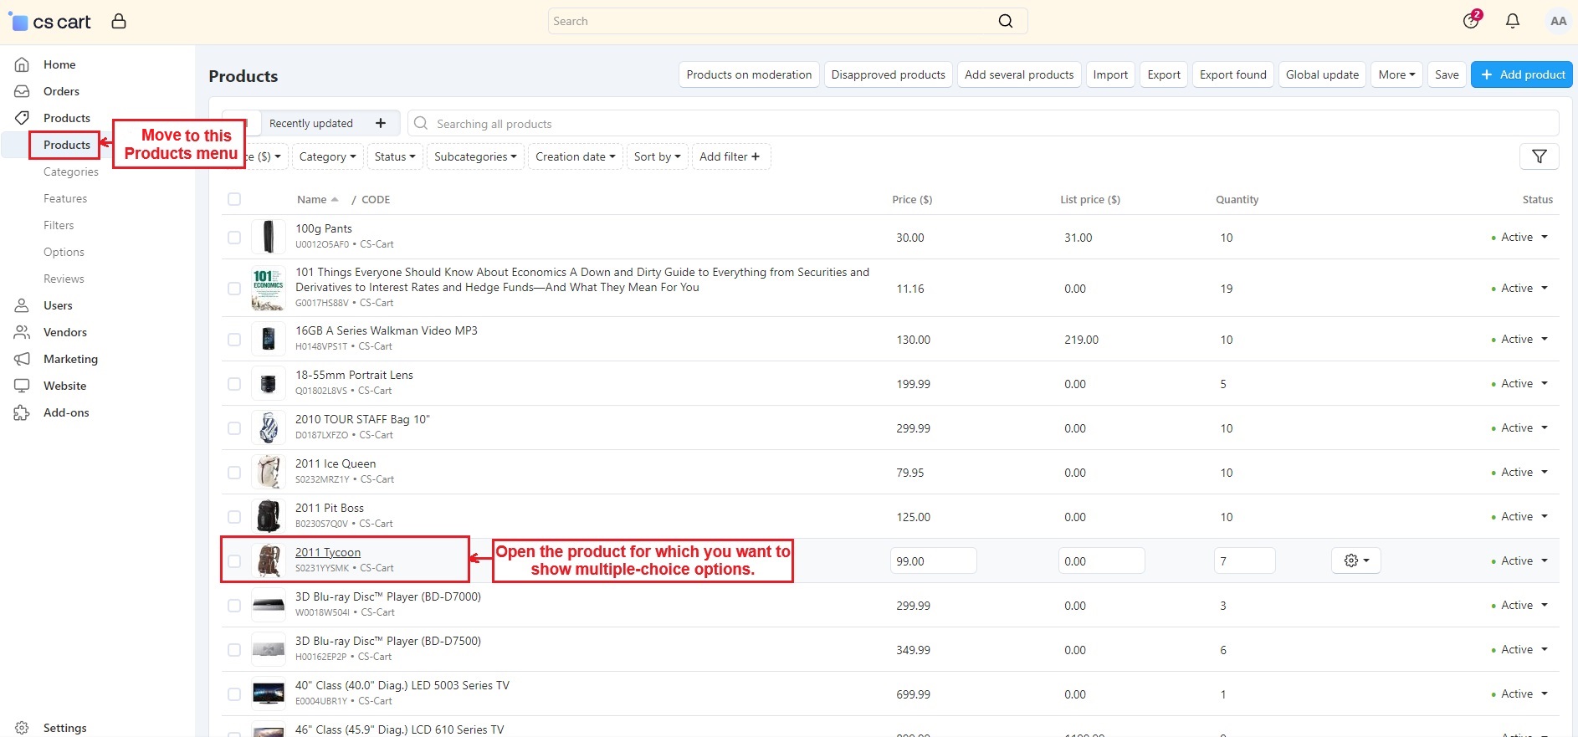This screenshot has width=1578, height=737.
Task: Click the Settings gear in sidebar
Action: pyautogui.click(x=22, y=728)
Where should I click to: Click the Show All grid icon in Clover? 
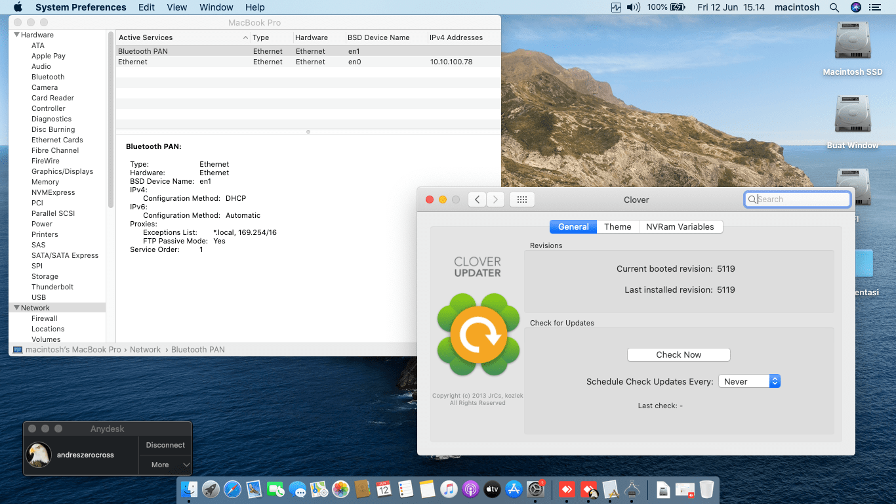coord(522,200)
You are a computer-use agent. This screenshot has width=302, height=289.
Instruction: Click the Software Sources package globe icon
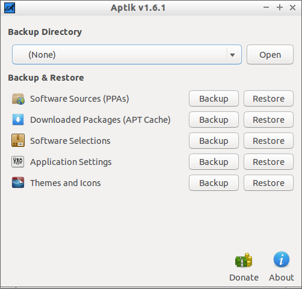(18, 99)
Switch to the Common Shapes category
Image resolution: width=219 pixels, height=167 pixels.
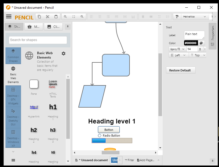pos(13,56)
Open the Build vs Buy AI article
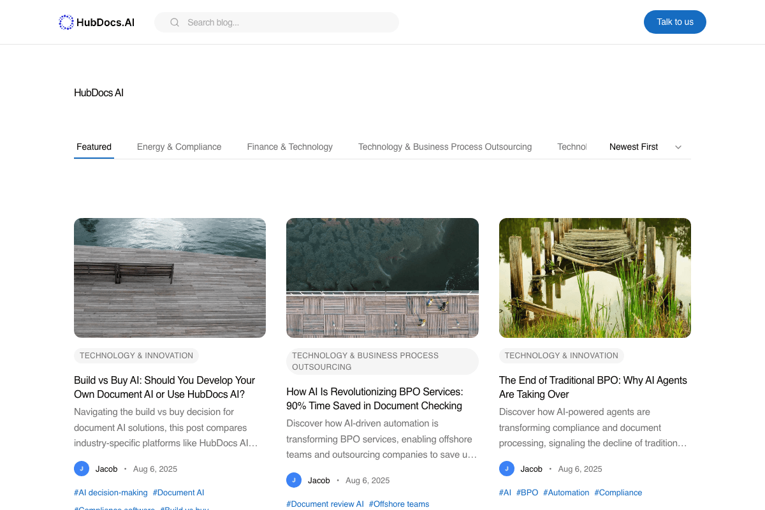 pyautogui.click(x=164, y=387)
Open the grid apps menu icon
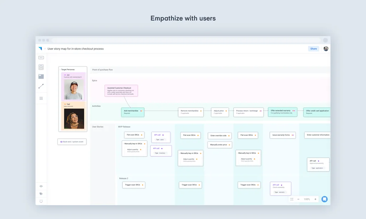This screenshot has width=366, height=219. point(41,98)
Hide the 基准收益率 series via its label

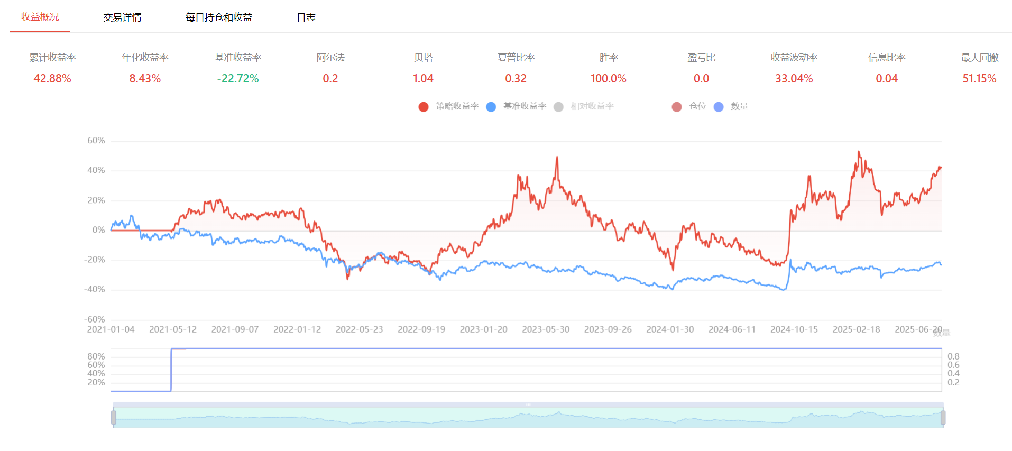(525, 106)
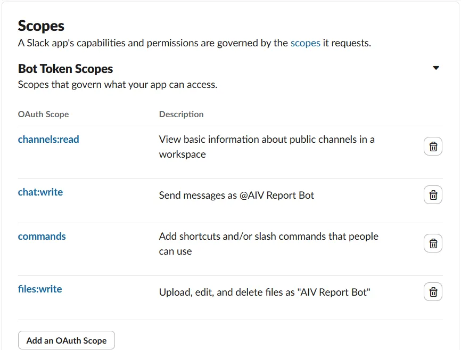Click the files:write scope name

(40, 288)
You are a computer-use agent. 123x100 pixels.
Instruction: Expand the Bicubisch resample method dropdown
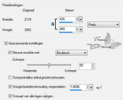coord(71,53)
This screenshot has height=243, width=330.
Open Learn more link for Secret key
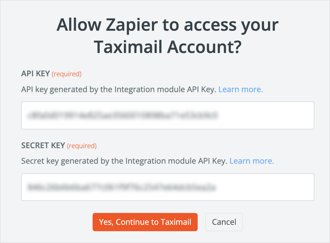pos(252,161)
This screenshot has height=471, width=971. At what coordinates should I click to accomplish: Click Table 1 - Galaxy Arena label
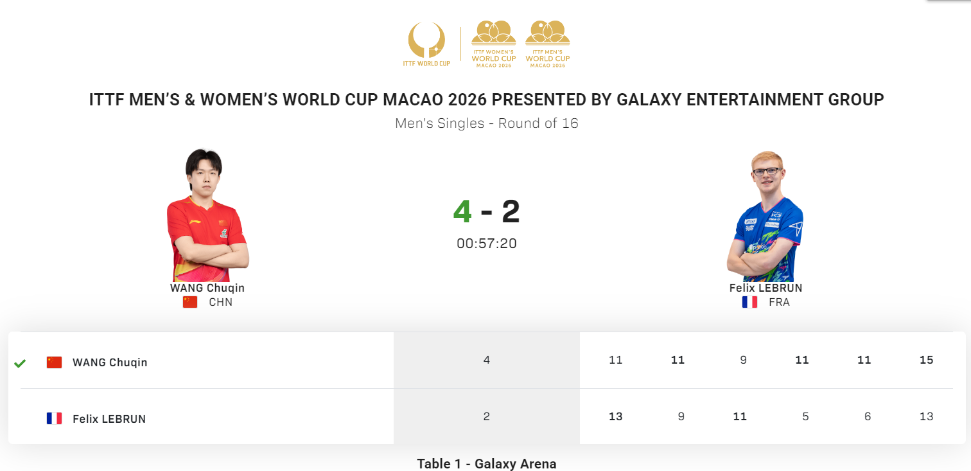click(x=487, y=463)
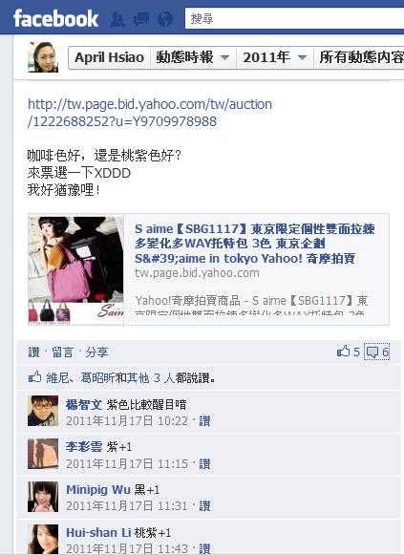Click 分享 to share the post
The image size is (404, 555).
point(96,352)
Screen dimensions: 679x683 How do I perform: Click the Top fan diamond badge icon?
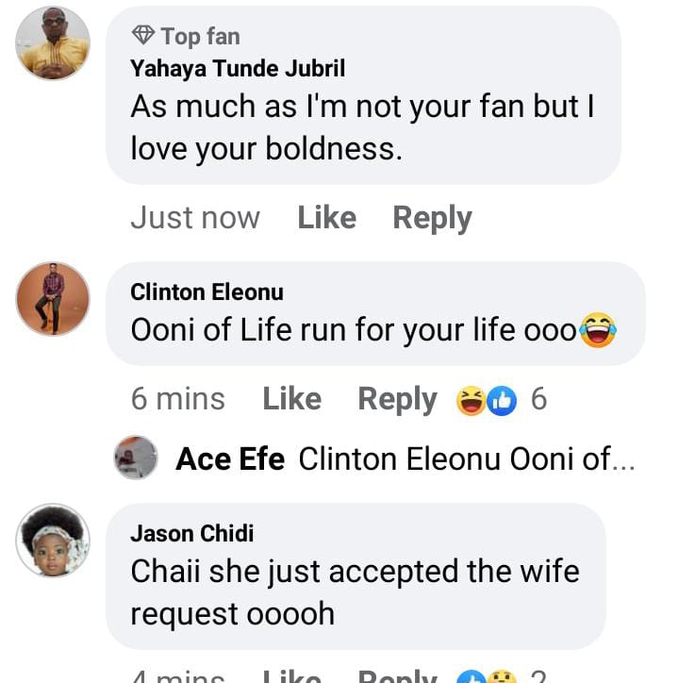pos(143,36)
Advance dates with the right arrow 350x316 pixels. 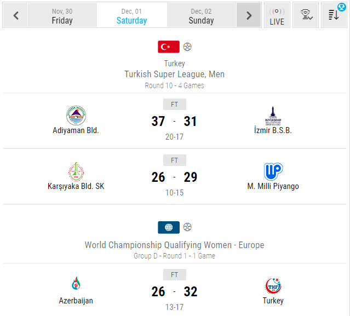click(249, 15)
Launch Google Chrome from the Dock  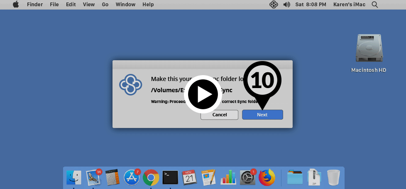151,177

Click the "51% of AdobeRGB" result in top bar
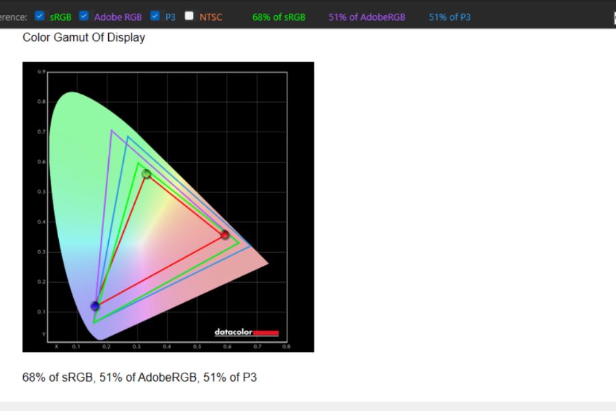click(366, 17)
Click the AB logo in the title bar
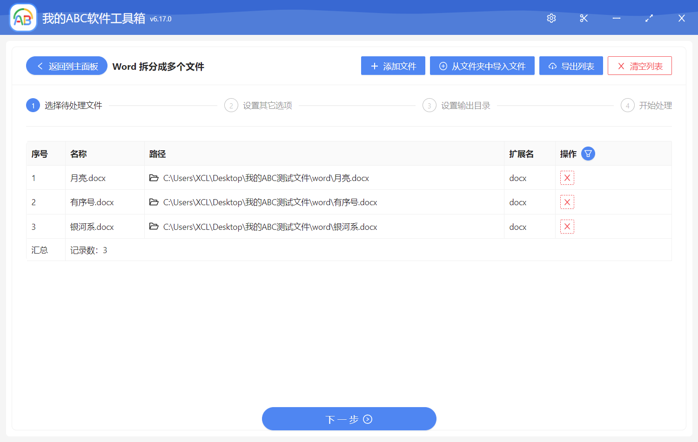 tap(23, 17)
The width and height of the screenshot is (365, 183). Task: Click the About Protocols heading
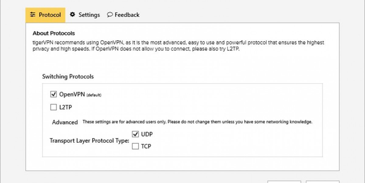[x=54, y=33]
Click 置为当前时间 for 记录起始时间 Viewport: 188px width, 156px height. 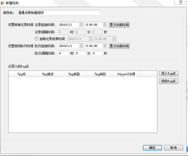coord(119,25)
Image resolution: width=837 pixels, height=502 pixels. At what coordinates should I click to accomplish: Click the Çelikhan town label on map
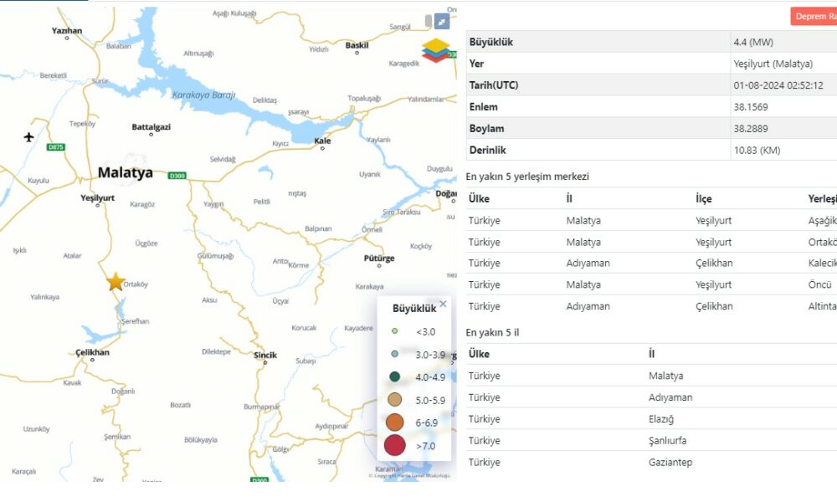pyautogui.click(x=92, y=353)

**What needs to be done:**
Count the lines of the material above that contain the string "agent", and give only the number.

**The output:**
2